WHAT NEEDS TO BE DONE: Search the data below for the word "computer" and copy each line that holds it.

+++

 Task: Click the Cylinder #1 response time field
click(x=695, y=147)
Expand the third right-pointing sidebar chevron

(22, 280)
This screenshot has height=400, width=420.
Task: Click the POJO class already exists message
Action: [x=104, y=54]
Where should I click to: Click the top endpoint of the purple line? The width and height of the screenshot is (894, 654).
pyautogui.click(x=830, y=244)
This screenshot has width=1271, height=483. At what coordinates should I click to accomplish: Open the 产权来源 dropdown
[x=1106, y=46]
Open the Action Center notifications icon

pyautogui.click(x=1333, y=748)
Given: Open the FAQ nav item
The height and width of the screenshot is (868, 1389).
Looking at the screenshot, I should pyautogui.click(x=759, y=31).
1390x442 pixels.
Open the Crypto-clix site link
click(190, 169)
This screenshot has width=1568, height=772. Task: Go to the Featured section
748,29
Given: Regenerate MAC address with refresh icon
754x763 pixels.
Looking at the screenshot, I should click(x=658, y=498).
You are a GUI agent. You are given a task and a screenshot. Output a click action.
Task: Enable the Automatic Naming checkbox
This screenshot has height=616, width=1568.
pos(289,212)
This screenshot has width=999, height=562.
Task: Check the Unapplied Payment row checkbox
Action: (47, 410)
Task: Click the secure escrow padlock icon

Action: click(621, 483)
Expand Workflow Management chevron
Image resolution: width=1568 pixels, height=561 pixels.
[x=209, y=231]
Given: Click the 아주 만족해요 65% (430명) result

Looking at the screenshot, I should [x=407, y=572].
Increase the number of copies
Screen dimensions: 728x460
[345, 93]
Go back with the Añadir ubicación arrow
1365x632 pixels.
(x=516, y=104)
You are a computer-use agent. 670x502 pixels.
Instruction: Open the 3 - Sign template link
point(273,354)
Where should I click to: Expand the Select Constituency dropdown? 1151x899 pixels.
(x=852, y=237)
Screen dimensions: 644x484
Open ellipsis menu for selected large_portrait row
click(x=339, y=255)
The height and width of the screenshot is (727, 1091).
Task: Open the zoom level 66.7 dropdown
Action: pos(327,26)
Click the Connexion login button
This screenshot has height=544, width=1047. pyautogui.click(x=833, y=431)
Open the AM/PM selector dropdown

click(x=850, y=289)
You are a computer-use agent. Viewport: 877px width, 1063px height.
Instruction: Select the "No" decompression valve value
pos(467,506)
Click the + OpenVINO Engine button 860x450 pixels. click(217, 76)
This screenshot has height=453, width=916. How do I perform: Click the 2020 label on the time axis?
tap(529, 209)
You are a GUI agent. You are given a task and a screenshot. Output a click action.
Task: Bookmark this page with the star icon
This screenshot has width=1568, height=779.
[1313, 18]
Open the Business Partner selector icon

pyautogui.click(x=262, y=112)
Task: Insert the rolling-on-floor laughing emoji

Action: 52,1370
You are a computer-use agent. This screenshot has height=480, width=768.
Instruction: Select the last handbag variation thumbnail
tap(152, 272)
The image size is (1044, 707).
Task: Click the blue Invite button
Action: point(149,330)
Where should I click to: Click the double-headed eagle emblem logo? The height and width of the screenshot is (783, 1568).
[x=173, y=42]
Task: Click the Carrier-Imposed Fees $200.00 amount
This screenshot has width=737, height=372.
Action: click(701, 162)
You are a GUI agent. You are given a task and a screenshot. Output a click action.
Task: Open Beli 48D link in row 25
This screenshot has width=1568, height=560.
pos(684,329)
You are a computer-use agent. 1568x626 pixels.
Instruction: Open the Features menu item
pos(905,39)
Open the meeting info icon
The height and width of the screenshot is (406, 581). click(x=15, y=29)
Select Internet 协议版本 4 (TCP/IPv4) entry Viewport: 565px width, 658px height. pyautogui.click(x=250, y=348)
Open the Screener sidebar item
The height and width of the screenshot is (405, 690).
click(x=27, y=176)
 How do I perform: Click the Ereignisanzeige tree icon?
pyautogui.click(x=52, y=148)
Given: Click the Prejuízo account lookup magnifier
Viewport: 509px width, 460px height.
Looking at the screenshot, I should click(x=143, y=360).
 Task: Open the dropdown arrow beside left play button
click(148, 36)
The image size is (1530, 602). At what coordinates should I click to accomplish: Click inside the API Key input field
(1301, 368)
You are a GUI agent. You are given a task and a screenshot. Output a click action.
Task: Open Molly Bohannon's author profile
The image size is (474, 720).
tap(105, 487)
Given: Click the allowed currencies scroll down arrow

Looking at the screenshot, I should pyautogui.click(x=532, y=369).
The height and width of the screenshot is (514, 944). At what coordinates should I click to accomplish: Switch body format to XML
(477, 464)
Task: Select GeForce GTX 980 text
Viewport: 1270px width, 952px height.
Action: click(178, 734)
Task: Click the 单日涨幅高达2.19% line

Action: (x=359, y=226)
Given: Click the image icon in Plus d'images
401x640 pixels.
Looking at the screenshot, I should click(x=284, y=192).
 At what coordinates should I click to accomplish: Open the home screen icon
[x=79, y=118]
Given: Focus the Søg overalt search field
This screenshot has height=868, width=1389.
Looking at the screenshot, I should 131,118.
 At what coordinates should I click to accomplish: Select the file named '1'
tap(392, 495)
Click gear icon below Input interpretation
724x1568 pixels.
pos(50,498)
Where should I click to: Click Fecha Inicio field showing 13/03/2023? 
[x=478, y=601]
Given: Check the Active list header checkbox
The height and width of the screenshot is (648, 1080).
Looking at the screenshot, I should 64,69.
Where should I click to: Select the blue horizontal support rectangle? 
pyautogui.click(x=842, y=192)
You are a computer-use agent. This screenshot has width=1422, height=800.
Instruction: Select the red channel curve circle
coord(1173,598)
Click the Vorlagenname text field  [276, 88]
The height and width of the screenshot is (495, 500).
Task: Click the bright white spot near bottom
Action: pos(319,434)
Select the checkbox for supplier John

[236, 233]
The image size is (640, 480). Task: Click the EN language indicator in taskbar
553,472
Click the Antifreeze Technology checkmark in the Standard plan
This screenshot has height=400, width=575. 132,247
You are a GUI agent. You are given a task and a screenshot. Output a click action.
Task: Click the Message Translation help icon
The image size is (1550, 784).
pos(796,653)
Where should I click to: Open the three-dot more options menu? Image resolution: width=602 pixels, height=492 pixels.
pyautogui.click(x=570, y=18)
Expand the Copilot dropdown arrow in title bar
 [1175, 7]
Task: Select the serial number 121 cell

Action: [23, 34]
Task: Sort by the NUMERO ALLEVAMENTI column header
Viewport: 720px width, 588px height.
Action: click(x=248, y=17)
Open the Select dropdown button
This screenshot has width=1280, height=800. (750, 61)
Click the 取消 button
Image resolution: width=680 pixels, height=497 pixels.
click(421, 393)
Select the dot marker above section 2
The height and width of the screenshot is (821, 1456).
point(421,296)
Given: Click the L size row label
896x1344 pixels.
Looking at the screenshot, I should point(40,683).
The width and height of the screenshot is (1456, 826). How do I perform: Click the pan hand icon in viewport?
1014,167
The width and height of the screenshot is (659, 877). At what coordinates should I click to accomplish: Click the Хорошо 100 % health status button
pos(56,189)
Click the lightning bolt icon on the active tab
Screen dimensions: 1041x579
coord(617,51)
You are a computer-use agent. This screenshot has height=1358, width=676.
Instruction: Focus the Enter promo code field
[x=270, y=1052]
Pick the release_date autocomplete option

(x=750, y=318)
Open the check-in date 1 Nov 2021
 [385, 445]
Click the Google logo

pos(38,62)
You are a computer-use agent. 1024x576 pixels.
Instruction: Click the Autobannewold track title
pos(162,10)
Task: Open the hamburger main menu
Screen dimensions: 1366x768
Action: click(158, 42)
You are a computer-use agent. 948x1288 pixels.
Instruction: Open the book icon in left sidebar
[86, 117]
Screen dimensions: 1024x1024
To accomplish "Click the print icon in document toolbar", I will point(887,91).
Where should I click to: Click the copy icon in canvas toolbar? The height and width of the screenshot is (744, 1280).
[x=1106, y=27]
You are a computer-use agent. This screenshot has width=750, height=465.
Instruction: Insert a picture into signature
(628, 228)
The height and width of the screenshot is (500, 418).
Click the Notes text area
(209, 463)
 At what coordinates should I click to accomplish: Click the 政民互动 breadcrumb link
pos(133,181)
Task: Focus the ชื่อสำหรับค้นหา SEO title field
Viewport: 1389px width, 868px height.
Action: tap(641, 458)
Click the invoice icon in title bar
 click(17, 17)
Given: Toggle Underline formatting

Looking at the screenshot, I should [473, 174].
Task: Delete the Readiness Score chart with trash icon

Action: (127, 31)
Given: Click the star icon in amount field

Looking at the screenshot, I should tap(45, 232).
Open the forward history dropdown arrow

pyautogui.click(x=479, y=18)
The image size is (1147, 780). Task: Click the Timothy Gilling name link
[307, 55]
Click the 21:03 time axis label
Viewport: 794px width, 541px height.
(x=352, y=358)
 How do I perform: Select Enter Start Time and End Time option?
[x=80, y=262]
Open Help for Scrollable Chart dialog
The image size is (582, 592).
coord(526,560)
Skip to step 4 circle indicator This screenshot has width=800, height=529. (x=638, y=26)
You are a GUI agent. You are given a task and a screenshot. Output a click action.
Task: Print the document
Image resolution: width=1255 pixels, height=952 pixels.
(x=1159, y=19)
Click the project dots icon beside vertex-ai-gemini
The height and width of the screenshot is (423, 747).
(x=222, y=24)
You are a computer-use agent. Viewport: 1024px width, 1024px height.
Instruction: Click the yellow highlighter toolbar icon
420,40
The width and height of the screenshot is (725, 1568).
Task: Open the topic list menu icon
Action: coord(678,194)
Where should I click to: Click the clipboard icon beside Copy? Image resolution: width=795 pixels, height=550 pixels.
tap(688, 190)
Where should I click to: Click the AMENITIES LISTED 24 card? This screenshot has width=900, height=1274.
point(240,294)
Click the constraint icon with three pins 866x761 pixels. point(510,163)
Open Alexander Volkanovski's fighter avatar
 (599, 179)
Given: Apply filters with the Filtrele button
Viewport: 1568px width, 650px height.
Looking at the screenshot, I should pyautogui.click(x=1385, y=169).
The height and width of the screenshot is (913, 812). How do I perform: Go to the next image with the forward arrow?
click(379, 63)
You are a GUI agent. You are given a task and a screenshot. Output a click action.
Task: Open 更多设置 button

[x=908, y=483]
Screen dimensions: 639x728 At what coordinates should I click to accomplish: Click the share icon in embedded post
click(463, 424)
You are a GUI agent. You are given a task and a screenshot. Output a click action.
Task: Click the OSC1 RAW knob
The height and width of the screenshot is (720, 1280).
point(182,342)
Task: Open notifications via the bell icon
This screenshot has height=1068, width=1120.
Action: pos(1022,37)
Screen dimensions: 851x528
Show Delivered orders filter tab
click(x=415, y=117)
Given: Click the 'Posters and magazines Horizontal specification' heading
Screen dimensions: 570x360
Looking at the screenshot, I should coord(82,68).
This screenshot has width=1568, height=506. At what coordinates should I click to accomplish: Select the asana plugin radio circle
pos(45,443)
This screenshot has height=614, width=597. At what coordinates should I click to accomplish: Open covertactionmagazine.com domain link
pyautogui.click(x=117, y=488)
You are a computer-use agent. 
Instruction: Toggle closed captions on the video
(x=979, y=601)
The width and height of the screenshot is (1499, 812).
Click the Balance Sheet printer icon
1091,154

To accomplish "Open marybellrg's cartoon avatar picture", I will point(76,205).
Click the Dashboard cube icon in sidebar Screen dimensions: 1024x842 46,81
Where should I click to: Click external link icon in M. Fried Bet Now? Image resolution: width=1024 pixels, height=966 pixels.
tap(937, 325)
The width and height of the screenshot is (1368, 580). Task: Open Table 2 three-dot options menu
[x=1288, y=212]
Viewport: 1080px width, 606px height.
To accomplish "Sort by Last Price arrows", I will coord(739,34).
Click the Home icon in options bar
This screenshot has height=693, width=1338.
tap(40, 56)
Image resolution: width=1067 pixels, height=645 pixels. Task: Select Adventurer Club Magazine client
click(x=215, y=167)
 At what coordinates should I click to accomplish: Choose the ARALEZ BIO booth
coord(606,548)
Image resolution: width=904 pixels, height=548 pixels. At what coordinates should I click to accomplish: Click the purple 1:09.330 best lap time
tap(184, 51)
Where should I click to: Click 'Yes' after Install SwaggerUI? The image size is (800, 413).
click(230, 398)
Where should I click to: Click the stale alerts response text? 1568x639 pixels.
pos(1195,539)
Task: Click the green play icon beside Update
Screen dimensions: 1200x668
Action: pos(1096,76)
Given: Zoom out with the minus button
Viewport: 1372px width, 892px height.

+++

YOUR SOLUTION:
You are a computer-use agent. 670x502 pixels.
You are a computer-use agent. Viewport: 877px width, 1063px height.
You are a computer-use agent. This screenshot has height=480, width=768.
You are a computer-use agent. 1568x626 pixels.
You are a computer-use agent. This screenshot has width=1422, height=800.
You are a computer-use agent. This screenshot has height=1358, width=676.
You are a computer-use agent. 1024x576 pixels.
You are a computer-use agent. 948x1288 pixels.
You are a computer-use agent. This screenshot has width=750, height=465.
You are a computer-use agent. Viewport: 1024px width, 1024px height.
You are a computer-use agent. 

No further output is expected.